Hello,
We are starting up a project using map/reduce to produce avro files. In short,
our job produces avro records which can contain very large arrays. In effect,
we really can't practically predict how large some of them can get.
When we hit one of these "very large" records, the BufferedBinaryEncoder seems
to blow out the heap when calling
org.apache.avro.mapred.AvroMultipleOutputs$1.collect() from a reducer (see
stack trace below).
Browsing through the avro code and the Jira's, it seems that AVRO-105 could be
part of the solution here, as I believe we would probably want to be able to
use the BlockingBinaryEncoder (or perhaps even the DirectBinaryEncoder?? ) to
be able to write these large arrays in a memory-efficient manner.

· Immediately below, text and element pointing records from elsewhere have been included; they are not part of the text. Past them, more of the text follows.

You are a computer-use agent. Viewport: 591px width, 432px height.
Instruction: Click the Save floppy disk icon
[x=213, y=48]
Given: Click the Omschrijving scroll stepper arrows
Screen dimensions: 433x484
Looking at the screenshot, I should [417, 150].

Am I on the right track here? If so, it also seems that we would need an
additional feature to be able to configure/enable this from mapred via the
JobConf etc..
Since I'm as-of-yet not that familiar with the internals of avro, I would
appreciate it if anyone could give me a sanity check, and/or potentially offer
other suggestions as to how we may be able to work around this problem.
Thanks in advance for your help,
-Mike
Error running child : java.lang.OutOfMemoryError: Java heap space
at java.util.Arrays.copyOf(Arrays.java:2786)

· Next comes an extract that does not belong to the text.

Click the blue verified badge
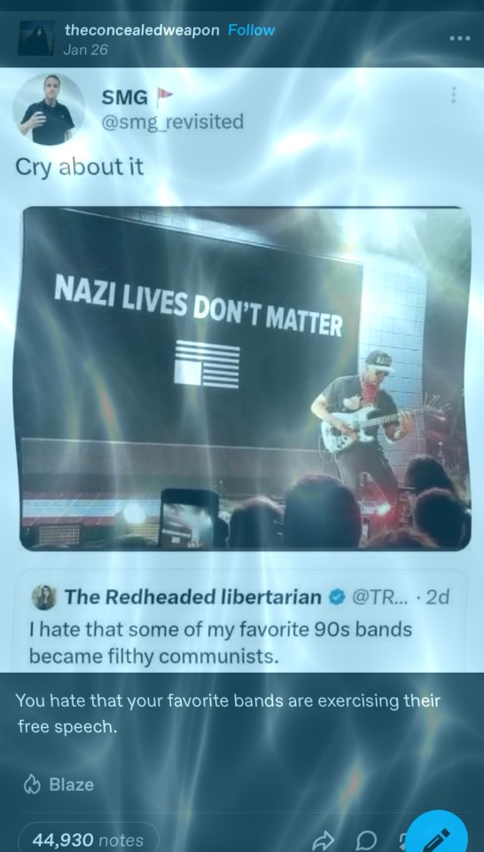The height and width of the screenshot is (852, 484). point(338,597)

at java.io.ByteArrayOutputStream.write(ByteArrayOutputStream.java:94)
at
org.apache.avro.io.BufferedBinaryEncoder$OutputStreamSink.innerWrite(BufferedBinaryEncoder.java:216)
at
org.apache.avro.io.BufferedBinaryEncoder.flushBuffer(BufferedBinaryEncoder.java:93)
at
org.apache.avro.io.BufferedBinaryEncoder.ensureBounds(BufferedBinaryEncoder.java:108)
at
org.apache.avro.io.BufferedBinaryEncoder.writeFixed(BufferedBinaryEncoder.java:153)
at org.apache.avro.io.Encoder.writeFixed(Encoder.java:174)
at
org.apache.avro.io.BufferedBinaryEncoder.writeFixed(BufferedBinaryEncoder.java:164)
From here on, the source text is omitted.